Extracted material -
- Opening Delimiter -
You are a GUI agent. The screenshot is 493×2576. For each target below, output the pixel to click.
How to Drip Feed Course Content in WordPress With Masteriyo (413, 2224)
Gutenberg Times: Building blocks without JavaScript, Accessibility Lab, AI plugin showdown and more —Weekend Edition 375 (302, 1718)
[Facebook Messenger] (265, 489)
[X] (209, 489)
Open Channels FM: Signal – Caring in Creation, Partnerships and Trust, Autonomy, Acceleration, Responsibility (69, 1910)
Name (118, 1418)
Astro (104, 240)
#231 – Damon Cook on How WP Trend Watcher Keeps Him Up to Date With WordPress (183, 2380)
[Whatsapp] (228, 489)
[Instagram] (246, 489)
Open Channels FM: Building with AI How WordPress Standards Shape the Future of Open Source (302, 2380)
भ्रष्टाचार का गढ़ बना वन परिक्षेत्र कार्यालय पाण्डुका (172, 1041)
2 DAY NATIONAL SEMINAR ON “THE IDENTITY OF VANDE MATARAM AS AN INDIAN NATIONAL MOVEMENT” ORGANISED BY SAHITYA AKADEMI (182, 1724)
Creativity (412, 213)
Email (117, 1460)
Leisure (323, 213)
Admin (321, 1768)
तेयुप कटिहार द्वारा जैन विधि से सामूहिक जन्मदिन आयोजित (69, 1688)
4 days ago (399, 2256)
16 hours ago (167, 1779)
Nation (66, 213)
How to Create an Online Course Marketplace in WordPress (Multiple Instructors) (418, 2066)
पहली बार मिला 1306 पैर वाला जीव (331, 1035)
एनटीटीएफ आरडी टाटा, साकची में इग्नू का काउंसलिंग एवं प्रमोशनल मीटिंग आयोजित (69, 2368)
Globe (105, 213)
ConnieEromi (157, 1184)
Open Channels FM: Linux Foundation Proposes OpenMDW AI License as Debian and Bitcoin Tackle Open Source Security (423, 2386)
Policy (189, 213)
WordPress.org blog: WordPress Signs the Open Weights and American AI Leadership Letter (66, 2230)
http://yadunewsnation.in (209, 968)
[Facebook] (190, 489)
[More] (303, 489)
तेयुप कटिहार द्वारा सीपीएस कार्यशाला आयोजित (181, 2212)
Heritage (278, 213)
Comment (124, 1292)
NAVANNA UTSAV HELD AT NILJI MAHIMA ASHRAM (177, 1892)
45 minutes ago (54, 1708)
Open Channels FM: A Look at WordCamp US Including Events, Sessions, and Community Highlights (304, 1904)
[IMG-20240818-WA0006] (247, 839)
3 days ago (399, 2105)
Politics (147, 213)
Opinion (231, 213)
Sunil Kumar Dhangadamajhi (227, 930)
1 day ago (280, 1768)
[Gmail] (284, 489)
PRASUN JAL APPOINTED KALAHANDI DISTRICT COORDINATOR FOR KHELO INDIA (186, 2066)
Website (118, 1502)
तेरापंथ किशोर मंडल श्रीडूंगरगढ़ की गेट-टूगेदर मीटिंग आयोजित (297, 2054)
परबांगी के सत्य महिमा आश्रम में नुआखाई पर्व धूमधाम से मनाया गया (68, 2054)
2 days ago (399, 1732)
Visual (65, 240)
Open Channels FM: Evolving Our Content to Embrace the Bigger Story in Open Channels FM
- Closing Delimiter -
Exercise brief - Using the material above, print word for word the lines from the one holding "Sunil Kumar Dhangadamajhi (227, 930)" through the last line.

Solution -
Sunil Kumar Dhangadamajhi (227, 930)
1 day ago (280, 1768)
[Gmail] (284, 489)
PRASUN JAL APPOINTED KALAHANDI DISTRICT COORDINATOR FOR KHELO INDIA (186, 2066)
Website (118, 1502)
तेरापंथ किशोर मंडल श्रीडूंगरगढ़ की गेट-टूगेदर मीटिंग आयोजित (297, 2054)
परबांगी के सत्य महिमा आश्रम में नुआखाई पर्व धूमधाम से मनाया गया (68, 2054)
2 days ago (399, 1732)
Visual (65, 240)
Open Channels FM: Evolving Our Content to Embrace the Bigger Story in Open Channels FM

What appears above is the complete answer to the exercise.